Man looks awesome!! My boss love salmon too :)


----------



## disco (Jun 14, 2019)

Winterrider said:


> Looks absolutely delicious. Another one , out of the ballpark...
> Like



You are very kind! Thanks!



Braz said:


> I am definitely making this one. SWMBO (a.k.a. The Meat Police) will approve I am sure. Thanks OFG.



I'm with you. My missus insists on seafood a couple of days a week and calls beef "cow".



gmc2003 said:


> Looks like a meal fit for a king.
> 
> Point for sure
> Chris



Thanks for the point, Chris!


----------



## disco (Jun 14, 2019)

jcam222 said:


> Man looks awesome!! My boss love salmon too :)



Thanks!

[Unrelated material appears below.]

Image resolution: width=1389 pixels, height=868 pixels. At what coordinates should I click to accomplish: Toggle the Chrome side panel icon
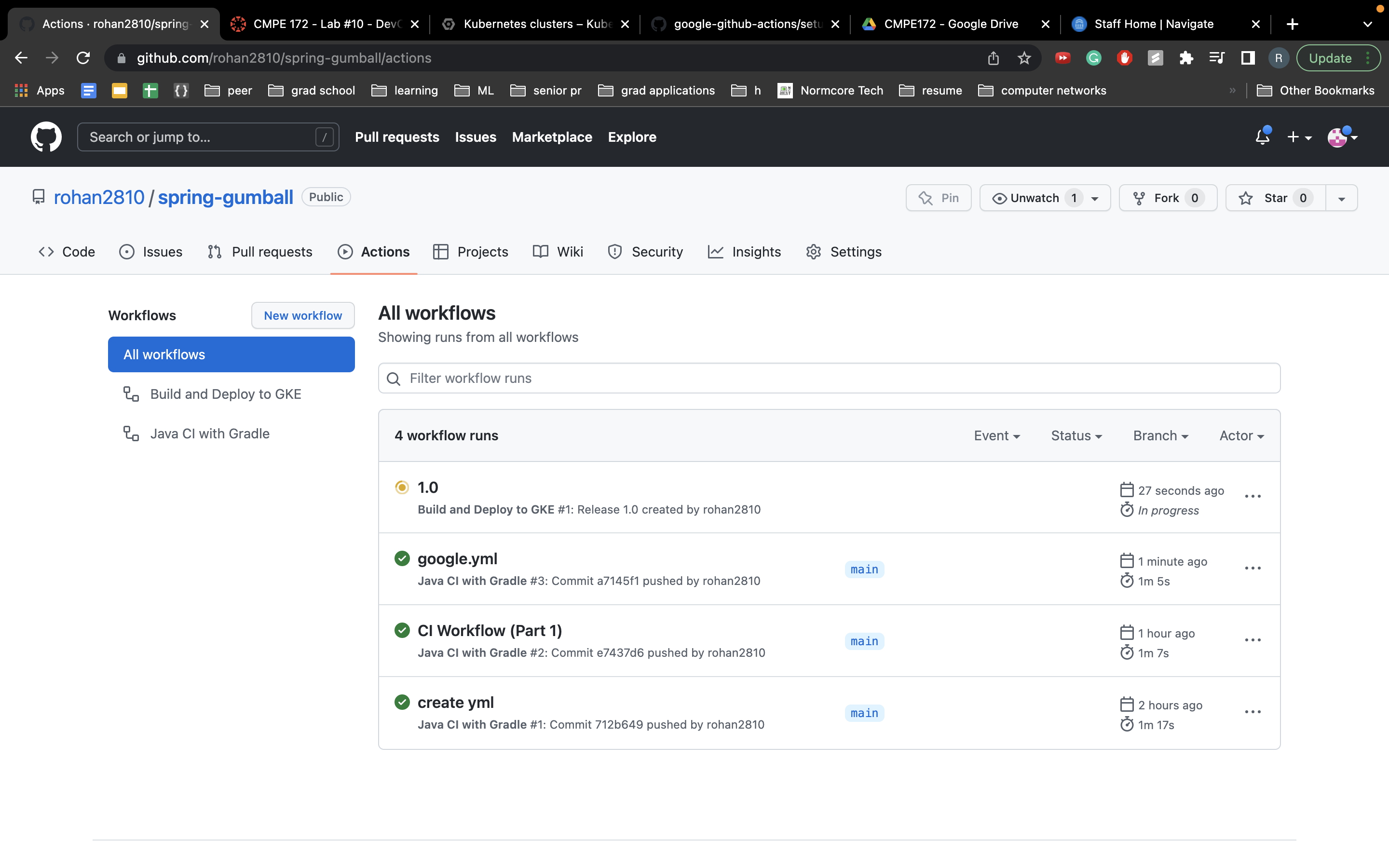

It is always good to please management!



pushok2018 said:


> - this is the main point!!! Thank you, Disco. Not this, but next weekend I will try to impress my "Who Must Be Obeyed".... with  your recipe....

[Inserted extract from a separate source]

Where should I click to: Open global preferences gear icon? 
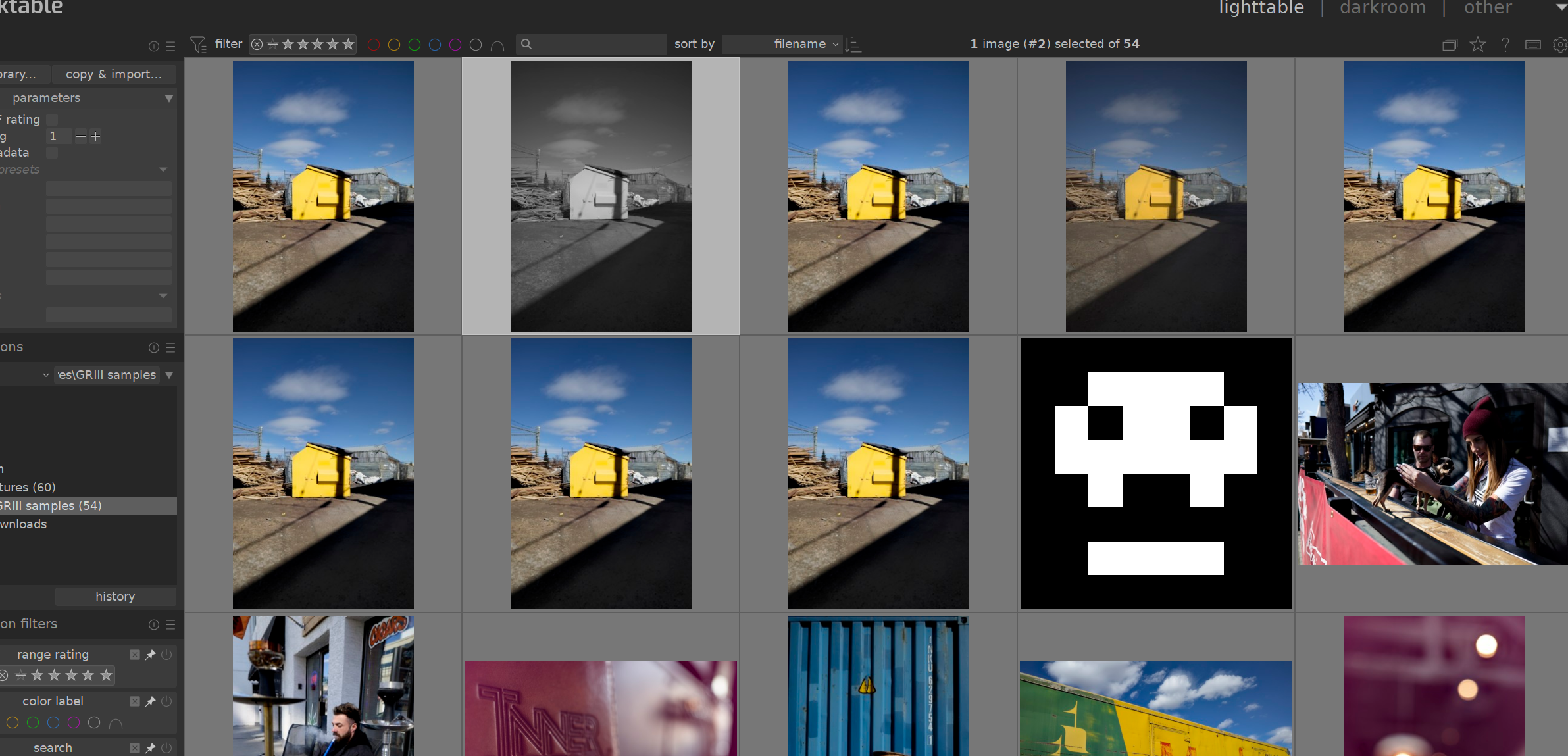click(1560, 44)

Thanks! I hope you both like it!



HalfSmoked said:


> Another Awesome meal by the Canadian Master who knows how to keep peace in the house.
> 
> Warren



Thanks, Warren! We just had our anniversary and I have 44 years of practice keeping the peace!


----------



## xray (Jun 14, 2019)

It looks delicious Disco! I could never really get to like salmon but yours makes me want to try again.


----------



## disco (Jun 15, 2019)

xray said:


> It looks delicious Disco! I could never really get to like salmon but yours makes me want to try again.

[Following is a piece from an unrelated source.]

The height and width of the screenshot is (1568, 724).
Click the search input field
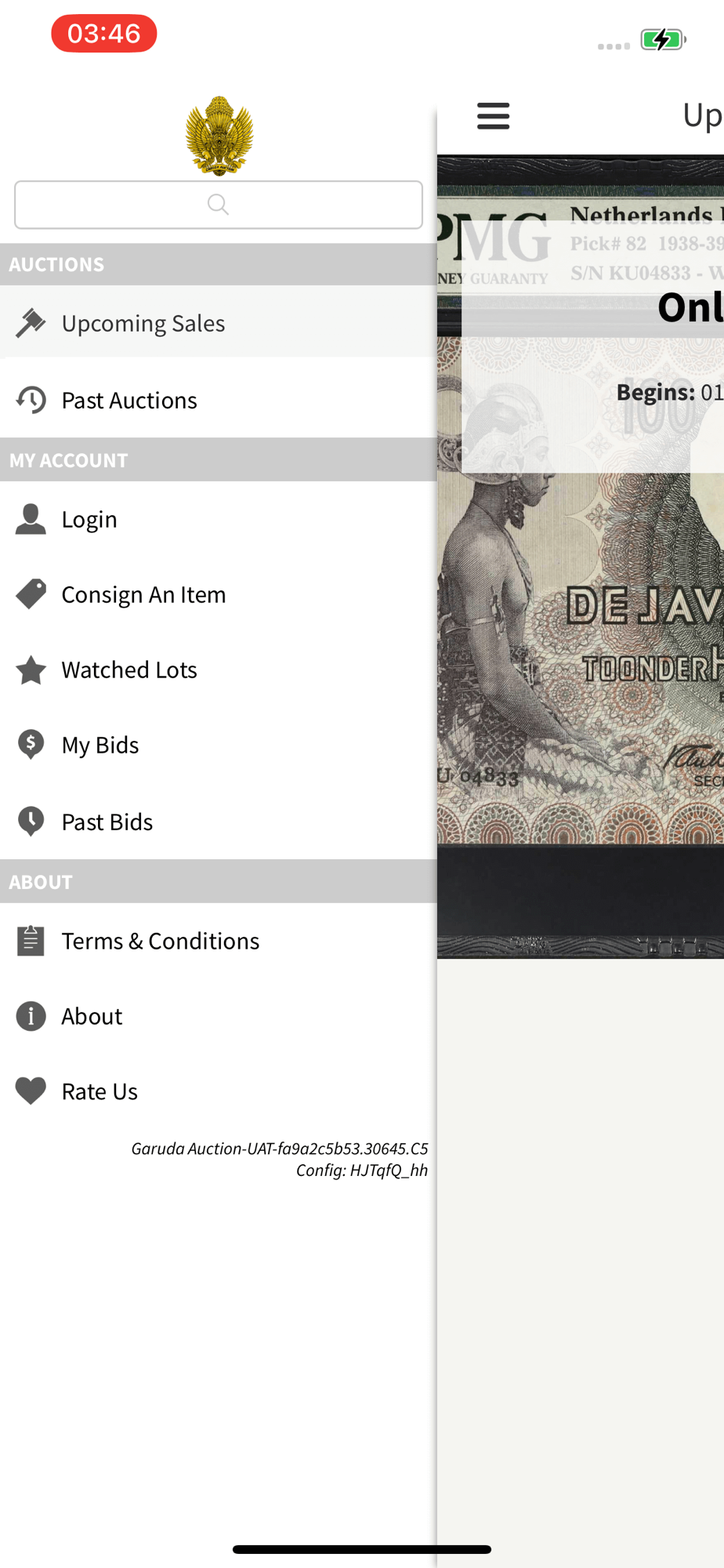pos(219,205)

Being raised on the west coast of Canada, I can't imagine not eating salmon. Thanks for the kind words!


----------



## cmayna (Jul 6, 2019)

Disco, 
That looks fantastic.  I need to find some other Salmon recipes for I'm getting bored (not my friends, mind you) of what I do with my default recipes.  Gotta try your recipe one of these days.

Thanks for posting it.


----------



## disco (Jul 7, 2019)

cmayna said:


> Disco,
> That looks fantastic.  I need to find some other Salmon recipes for I'm getting bored (not my friends, mind you) of what I do with my default recipes.  Gotta try your recipe one of these days.
> 
> Thanks for posting it.


Most  kind sir! However, there is a reason those are default recipes. There is no problem experimenting but you have to go back to perfection.


----------



## Braz (Jul 7, 2019)

cmayna said:


> Gotta try your recipe one of these days.



We made this recipe last week. It's a good-un.


----------